LEARNING HOW TO CLIMB

IN the early stages of his experience in Christian Science one is likely to think that when he has sufficiently grown in grace, purged his own consciousness of very evident errors, that his life will be one long uninterrupted harmony. Friends and neighbors, tradesmen and traveling crowds will all fall into line, and through him demonstrate the universal brotherhood of men. From such a view-point there is a later discrepancy which is often bitter, and one has patiently to readjust his approach to what we call the wear and tear of daily life.

In the confusion of this state of mind, an article purporting to point out how the unlovable could become lovable and the insufferable sufferable, was hungrily read by one of the "weary wanderers, athirst in the desert," of whom Mrs. Eddy writes (Science and Health, p. 570); but to that consciousness it failed to make its point, and the unlovable and the insufferable remained. To begin with, he found, after leaving the heights and descending with surprising swiftness into the valley, that the purging of his own consciousness was not the work of a moment, and he decided that if the redemption or even amelioration of his surroundings was only to be gained through his own spotlessness, it would be some time before his affairs would be adjusted. Mrs. Eddy says, "The new birth is not the work of a moment. It begins with moments, and goes on with years" (Miscellaneous Writings, p. 15). In his disheartened mood these words were more bitter than encouraging.

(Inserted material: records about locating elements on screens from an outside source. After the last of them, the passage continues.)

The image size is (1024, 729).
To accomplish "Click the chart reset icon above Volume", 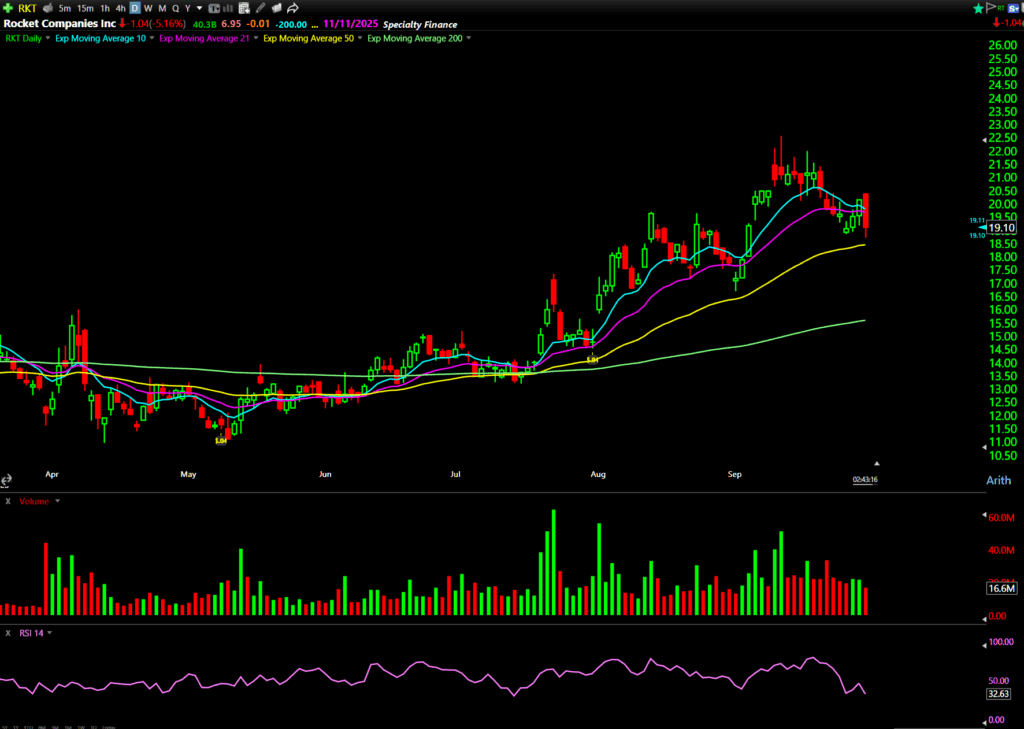I will (x=7, y=481).
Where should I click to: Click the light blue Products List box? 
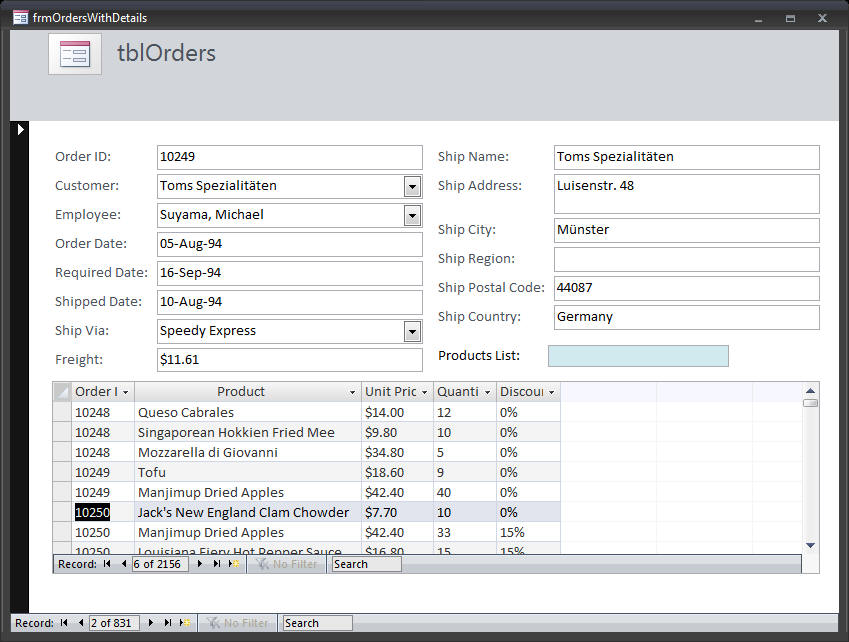pyautogui.click(x=638, y=356)
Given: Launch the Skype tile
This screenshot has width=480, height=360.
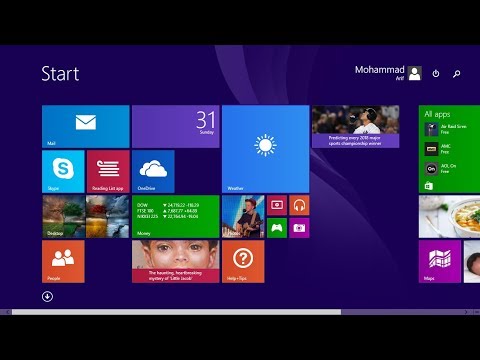Looking at the screenshot, I should tap(63, 171).
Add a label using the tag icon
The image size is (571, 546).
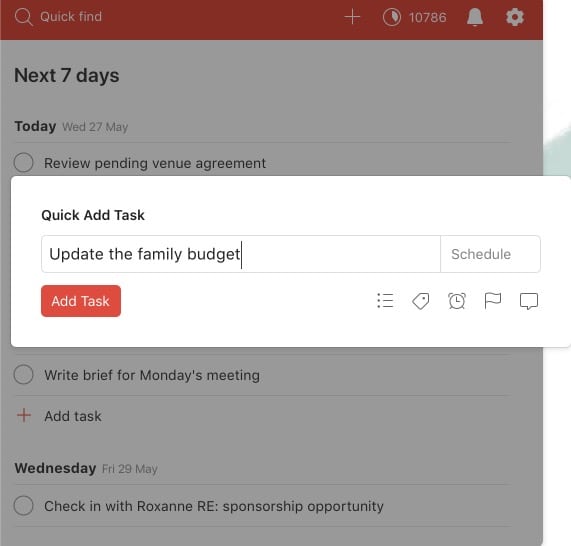(421, 301)
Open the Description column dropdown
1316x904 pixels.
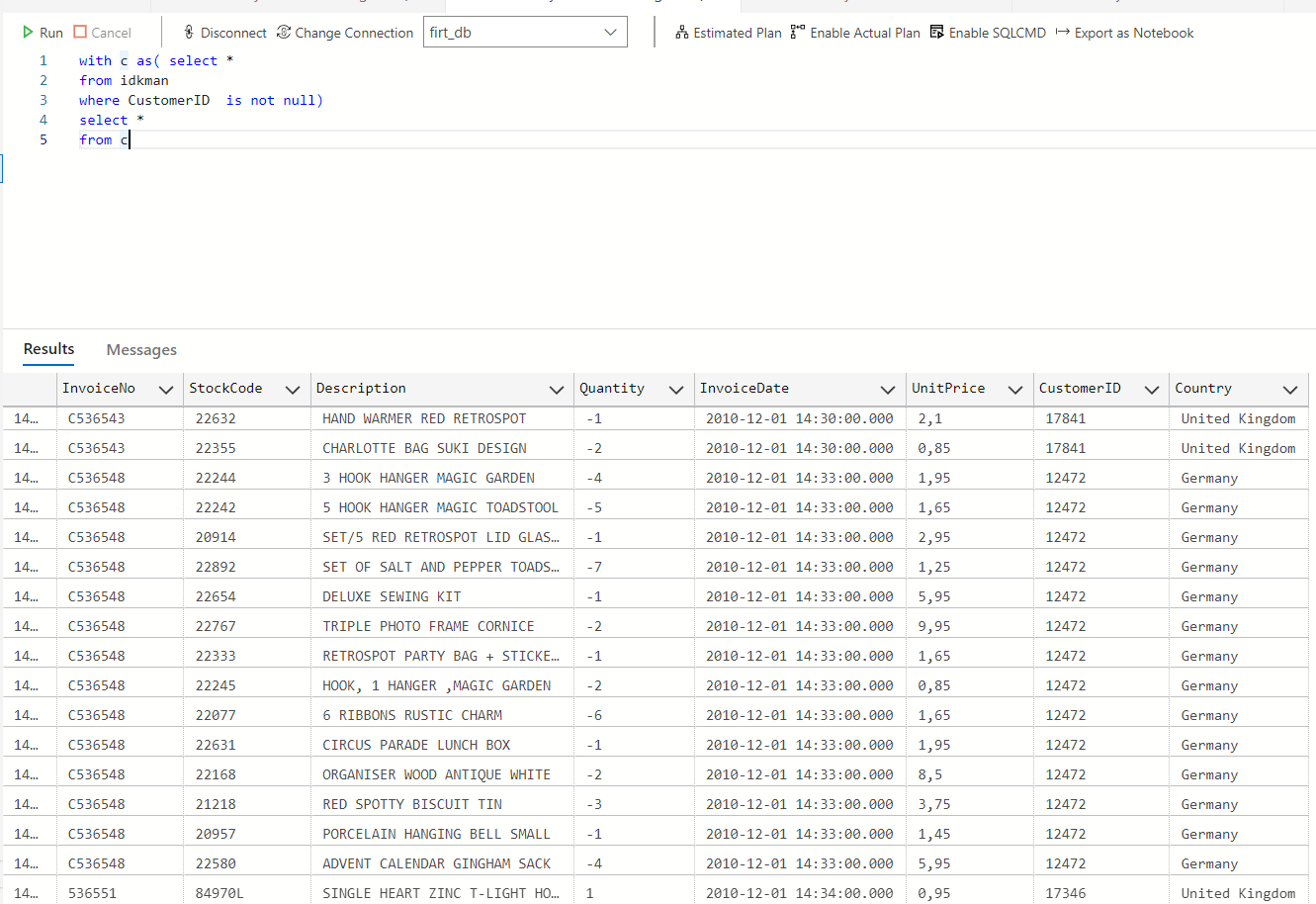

But Truth is its own leaven. Through the persistent study of the Bible and Science and Health, coupled with a growing conviction that there must be some definite base upon which life could be harmoniously lived, the demonstration of this point was made, and after growingly frequent days of uninterrupted peace came the realization that he could say with deep sincerity that the unlovable and the unendurable had lost much of their power to invade his life. Yet, looking about, he still found the falling away of some friends, the irritability of others, the dishonesty of business associates, and the selfishness and discourtesy of the world at large, and realized that his demonstration had not been based on the destruction of these things, which he had at first attempted, but rather on the destruction of his own response to them.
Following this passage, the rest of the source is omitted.